Friday, May 23, 2025

God's Peace on Memorial Day

 


May 25, 2025, St. Barnabas Lutheran Church, Howard Beach, Queens, N.Y.

“Peace I leave with you; my peace I give to you. I do not give to you as the world gives. Do not let your hearts be troubled and do not let them be afraid.” (Jn:27)

On this Sixth Sunday of Easter, in a farewell discourse with his disciples, Jesus tells them he will be leaving them and returning to the Father. But he assures them that at the lowest part of their lives, God’s unconditional l love will not desert them. 

“Those who love me will keep my word, and my Father will love them, and we will come to them and make our home with them.” [Jn:21]

On the eve of Memorial Day, these promises take on a special meaning. We can imagine these assurances of God’s love formed many a prayer in foxholes. And many veterans remembered these experiences each Memorial Day of their lives.

Some of my happiest memories of growing up in Morrisville, N.Y., are of Memorial Day. My heart swelled with pride when Dad dug out his legionnaire’s cap, as did other middle-aged men I knew and loved: Jack Irwin, my smart, gentle and nurturing pastor, or John Gourley, my high school history teacher, or Reg Dodge, my junior high history teacher, or DeForest Cramer, my Little League coach. I had little idea what they had done to earn their caps, but I was sure it was something heroic. And when I watched them marching in rout step in the Memorial Day parade, laughing and joking with each other, I figured whatever they did in war couldn’t have hurt them much. Night after night the vets would gather at Ted’s Town House. Night after night, the Vets would gather at Ted's Town House to reminisce about the war. Their stories made it sound like World War I| was an amusing experience not to be missed.

When I came of age, these good men inspired me to join the Air Force. Many of my contemporaries went to Vietnam that year. I spent three years in the rice paddies of England where the greatest threats to our base were agitated units of the Baader Meinhoff Complex.

Each Memorial Day when I was overseas, Legionnaires from Morrisville, mostly World War I vets, sent me a small U.S. flag and promised to “keep the fires of freedom burning at home while you keep it burning abroad.” Reading their note at my typewriter in the base chapel, it sounded like an invitation to arson. But I loved those guys. They made me feel a part of the Memorial Day tradition going all the way back to Bunker Hill.

I mustered out of the Air Force with an honorable discharge, an expert marksman’s badge, and a good conduct medal in August 1968. I enrolled at Eastern Baptist College the following month. Within weeks I became an active member of the peace movement in college, wearing peace badges on my fading military field jacket. I graduated in 1971 and began work as a writer at the American Baptist national offices across the ridge from Eastern.

During this time I met L. Stanley Manierre, who was Martha’s Area Minister (auxiliary bishop) when she served as a young pastor in Massachusetts. Stan was a genial man with a quick smile and a kind word for everyone.

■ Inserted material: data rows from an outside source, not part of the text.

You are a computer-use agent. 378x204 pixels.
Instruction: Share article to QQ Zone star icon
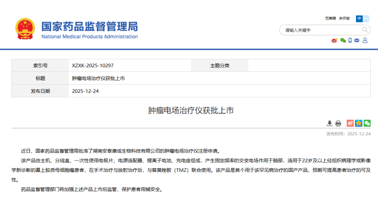(359, 123)
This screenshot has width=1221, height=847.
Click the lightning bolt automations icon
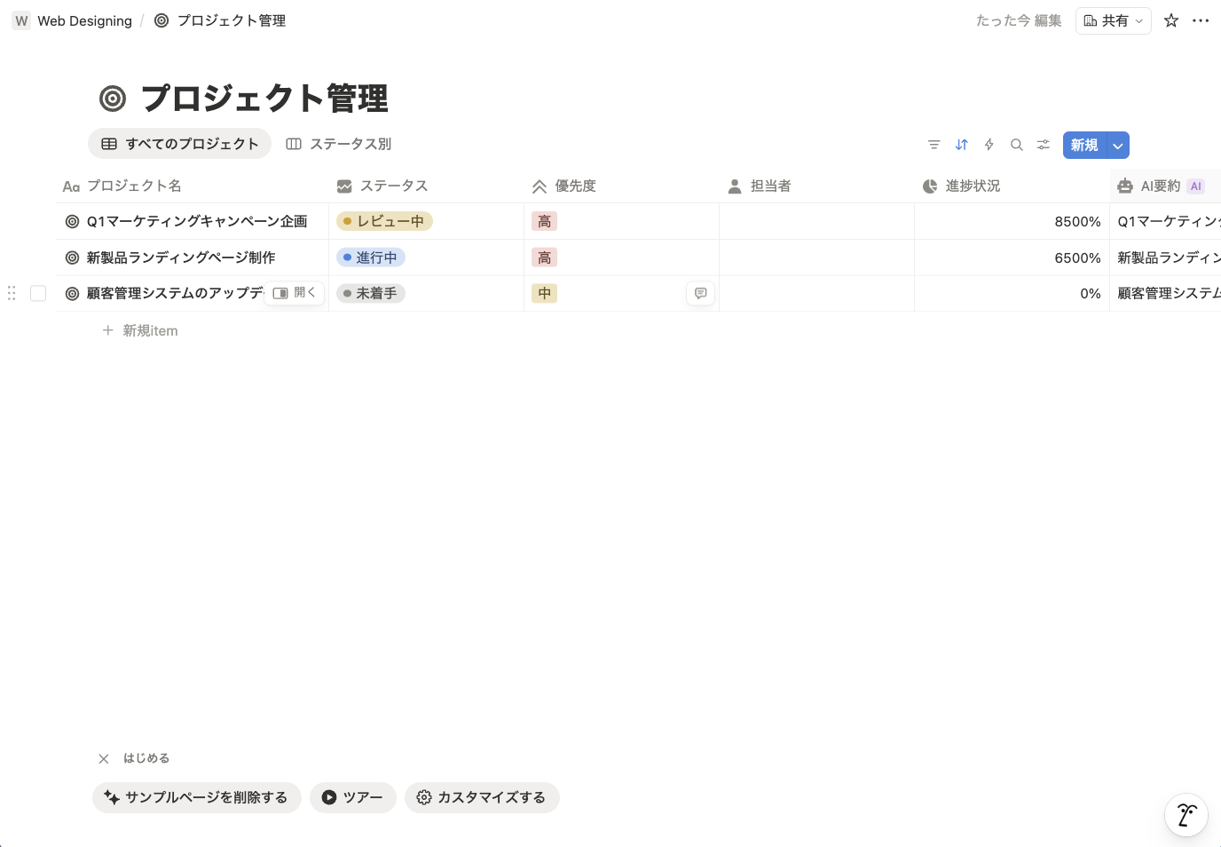989,145
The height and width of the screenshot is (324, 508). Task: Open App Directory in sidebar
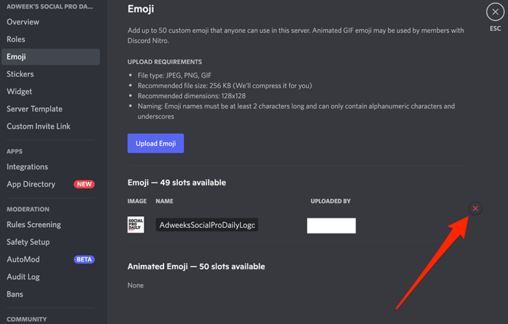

What many of his friends didn’t know was that he was a radio operator and top turret gunner on a B-24 bomber that was shot down over Saipan on May 29, 1944. He was a prisoner in a Japanese prison camp in Yokohama for the duration of the war. After his release, his resentment toward his cruel Japanese captors endured for years – until he ended up a traveling salesman and a junior high Sunday School teacher in Hartford, Conn.

“I was teaching these young people about the love of God and love for our neighbor and I came to realize I was still harboring hatred for the Japanese two years after returning from the prison camp,” he wrote. “I confessed my sin, and through God’s amazing grace I was forgiven.”

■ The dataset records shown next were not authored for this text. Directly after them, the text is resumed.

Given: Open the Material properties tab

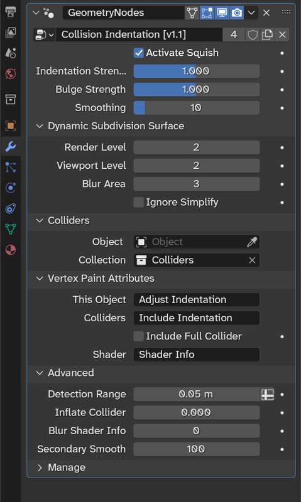Looking at the screenshot, I should (11, 250).
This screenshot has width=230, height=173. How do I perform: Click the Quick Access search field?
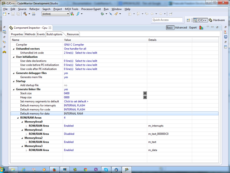point(167,20)
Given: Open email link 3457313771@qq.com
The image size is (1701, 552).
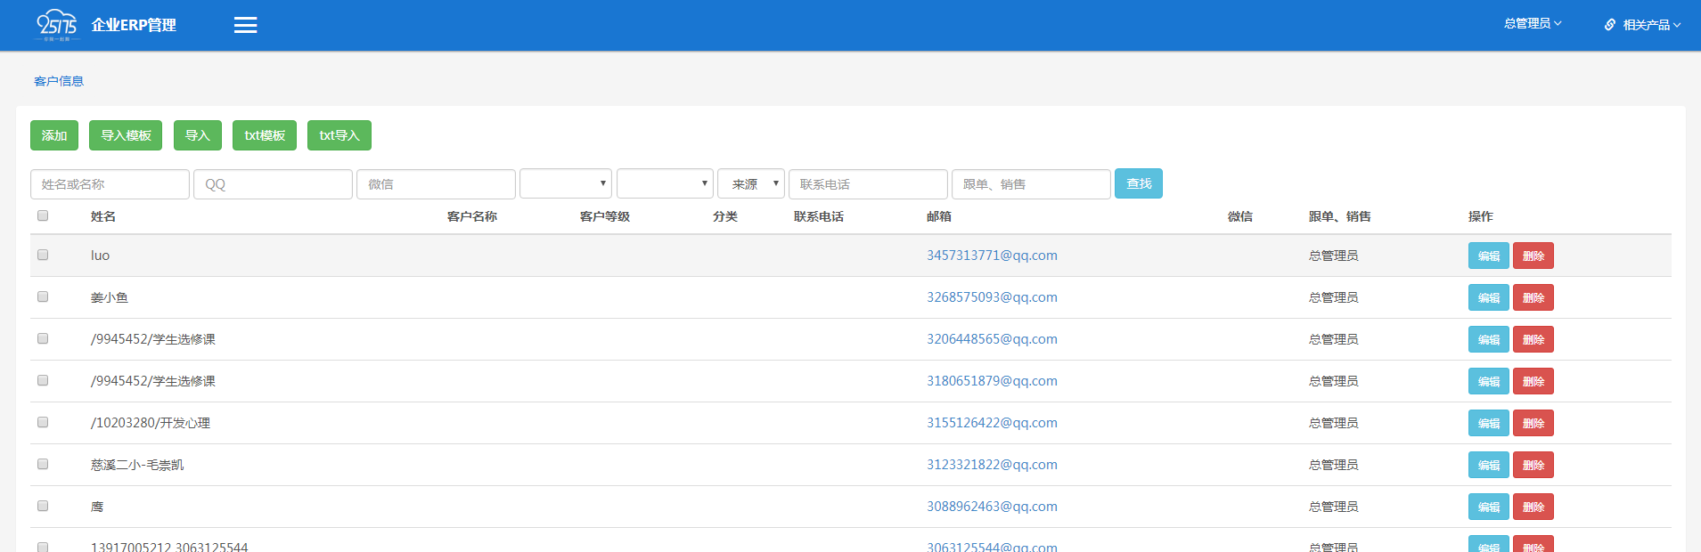Looking at the screenshot, I should pos(992,256).
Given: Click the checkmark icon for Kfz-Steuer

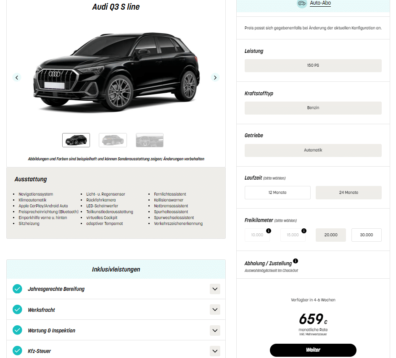Looking at the screenshot, I should pos(17,351).
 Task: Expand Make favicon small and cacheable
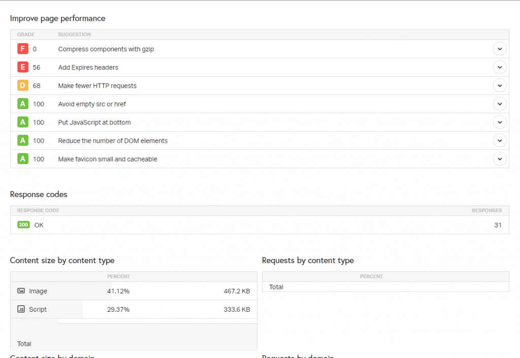click(500, 159)
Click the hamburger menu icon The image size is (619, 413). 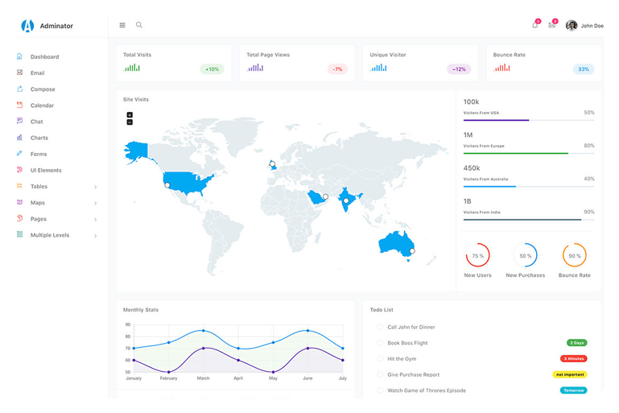(122, 25)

Stan Manierre went on to become a missionary to Japan where he was reunited with one of the camp guards who had offered protection to the prisoners. “Kanoh Yukuta was a Buddhist,” Stan wrote. “He was just another illustration of the truth we already know: God will not leave himself without a witness.”

Stan returned from Japan and remained a great American Baptist leader in Massachusetts – one of the true heroes I will always remember on Memorial Day.

But I had known Stan for years before I realized the trauma that haunted his youth. His spontaneous grin made you think he never had a worry in his life.

It was about that time that I started thinking about others who took their broad smiles into Memorial Day parades back in Morrisville.

Toward the end of his life I discovered Dad’s canvas-covered GI diary. I suspect it was a sanitized record of his life in the South Pacific, especially his version of his R and R in Melbourne, Australia – a GI Bacchanalia portrayed on HBO’s Pacific – because he knew his mother might read it someday. But what he did record was horrifying.

In his familiar handwriting, in blue fountain pen ink, Dad – a second lieutenant – wrote about a night patrol he was leading through the jungle. (I have placed the full text of his journal on line at http://bunadiary.com.)  It was wet and dark and Dad ordered the patrol to dig in for the night.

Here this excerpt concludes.